Yes, you can absolutely do this. Here's the node structure (assuming you're working in a DaVinci YRGB project, non-color managed)
Node 1: CST with Input Color Space Rec.709, Input Gamma Rec.709, Output Color Space Rec.709 and Output Gamma Cineon Film Log
Node 2: FPE LUT of your choice
Then on Node 3 you can do minor adjustments to the look.
If you need to make exposure, contrast, or white balance/saturaiton changes, you would create a new node before the CST node and make those changes there.
@@EvanSchneider OMG thanks bro this helps so much. Having 8-bit is tough to color correct sometimes. I was shooting with p22. This helps a LOT. Thanks agian.
* PP2. and yes noncolor
management.
I use Cinematch to match my EOS R to my BMPCC 6K pro.
Where in the node tree would you use Cinematch??

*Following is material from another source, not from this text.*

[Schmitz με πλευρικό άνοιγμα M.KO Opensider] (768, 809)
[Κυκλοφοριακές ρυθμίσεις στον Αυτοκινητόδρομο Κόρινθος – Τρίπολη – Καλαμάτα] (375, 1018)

In your workflow you’d use cinematch before these nodes. That way you convert them to the matching profile and then apply the FPE to that.
@@EvanSchneider thanks for getting back to me!
I was thinking of using this workflow in a wedding I'm currently editing. BUT, I'd rather not drop a bomb on the workflow I'm used to JUST yet haha.
Definitely going to use this in my next project.
Since I have two cameras, cinematch is pretty crucial.
What about tone mapping in the CST?
Set it to DaVinci
Darren Mostyn have covered it
I covered it better 😉
After the Film LUT we don't need to change the output gamma back to the timeline?
No, because the FPE LUT takes care of that transformation itself
I'm not able to get to the starting line with this tutorial. My first problem is I can't see settings when selecting a node. It's greyed out. Second problem is my original node doesn't have that little icon next to the 01 which I'm assuming is important. Following the instructions my end product looks nothing like his, it looks like garbage lol. I am on a PC so maybe that has a big sway, not sure.
Where would the node for adjusting skin tones be?
After the FPE compound node. But I would make sure the footage is balanced in a node at the beginning first.